Each month a plastic box arrives on my desk, filled with checks made out to various schools where affiliated students attend. Attached to each check is a spreadsheet with the names and other information of all the affiliated students at that school. One of my tasks is to review the checks and documentation to make sure it all adds up, that policies are being followed, and we can authorize payment.
Education is not free in Guatemala, and secondary school is fairly expensive. School fees are our biggest program expense. At the secondary level, depending on the grade and school, monthly fees range from around $35 to almost $70 per month. Described in dollars that may not sound like much, but for perspective, the fees for just one kid in high school is roughly a third of a typical family’s income.
So each month I spend part of a day looking over a long lists of names and affiliation numbers, along with some other data, to double-check that all those payments are right. This month I noticed something I hadn’t before. One of the names had a zero in the fees column with the words “withdrew from school” next to it.
That happens, of course. We have about 2,700 affiliated students, so no matter what, you’re going to see some drop out. Each case is particular, but you get a large enough population and it becomes a statistical probability: X% will drop out in any given year.
I jotted down the name, thinking I might look into what happened. Maybe this kid’s story would tell us something that we could use to improve another kid’s chance of graduating. Then I came across another case, so I noted her information, too. Then another, and another. I found seven kids dropped out this month. That really got my attention. I don’t remember seeing that before.
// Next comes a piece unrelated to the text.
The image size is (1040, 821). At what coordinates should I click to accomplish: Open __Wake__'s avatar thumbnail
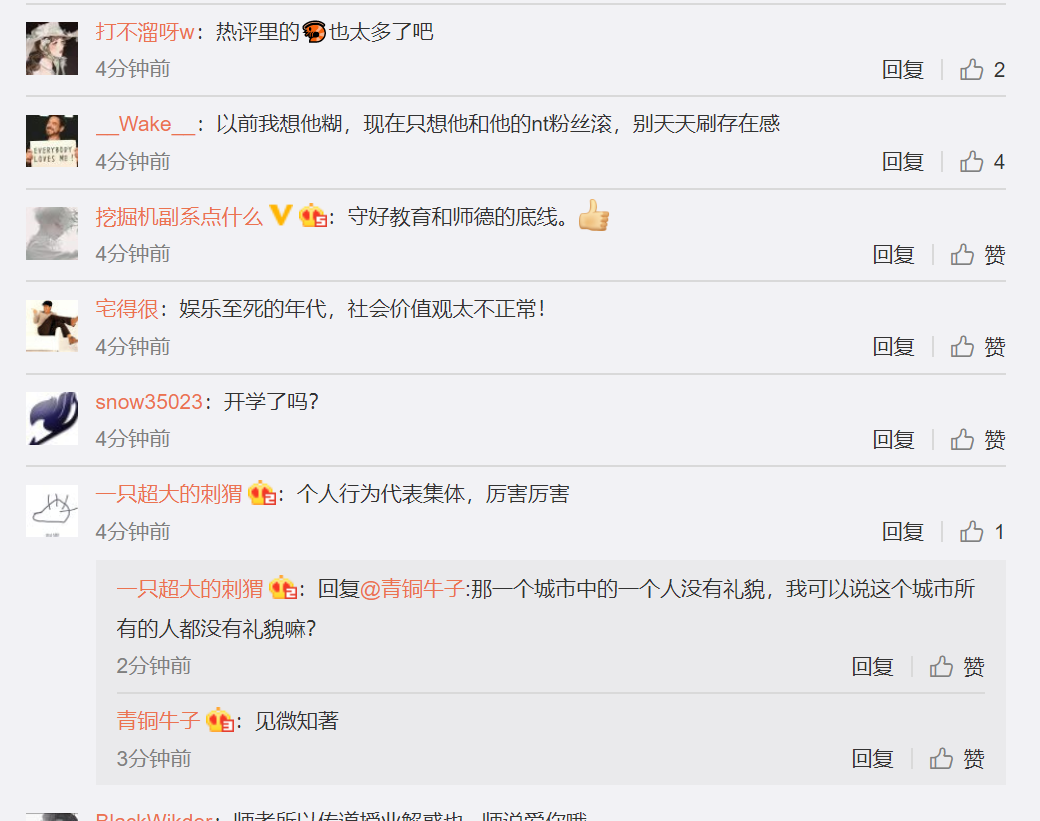click(x=52, y=141)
I stopped thinking about individual stories and started to wonder what was the trend. Why so many all at once?
On the way to a meeting, I asked a couple of colleagues that question, all of whom suggested possible factors, such as harvest time for some crops, having failed mid-year exams, other ideas, but none really knew for sure. I expect that as I follow up, someone here will know the particular facts of each case, but in the end they’ll all be different enough that the most you can really say about them in common is “poverty.”
Last week I wrote about a United Nations report on inequality in Guatemala. Within Latin America, only Bolivia ranks higher than Guatemala in the gap between the rich and the poor. The roots of inequality go back to colonial times, but the effects and the means by which its passed from one generation to the next were there in the line “withdrew from school.”
When we affiliate a family and pay their school fees, subsidize their health care, and provide them the opportunity to live in decent housing, in effect we immediately reduce inequality and temporarily boost them above the poverty line. But unless they gain the skills during the intervening years to qualify for stable employment, it’s only temporary.
One study, looking across developing countries, shows that graduating high school doubles earning potential. Another study found that a Guatemalan needs about 12 years of education to support a family of four above the poverty line. That all squares with our own experience: without a high school degree, it’s tough to get stable employment at a decent wage.
A couple of years ago we teamed up with the University of Wisconsin to measure the long-term impact of our programs, and they found that affiliated students graduated high school at better than twice the rate as those in the control group. That’s a huge impact, and we’re proud of those results.
But those are macro-level statistics. At the individual level, seven kids just dropped out of school, and by doing so, their chance of a better life began slipping away. And Guatemala became just a bit more unequal.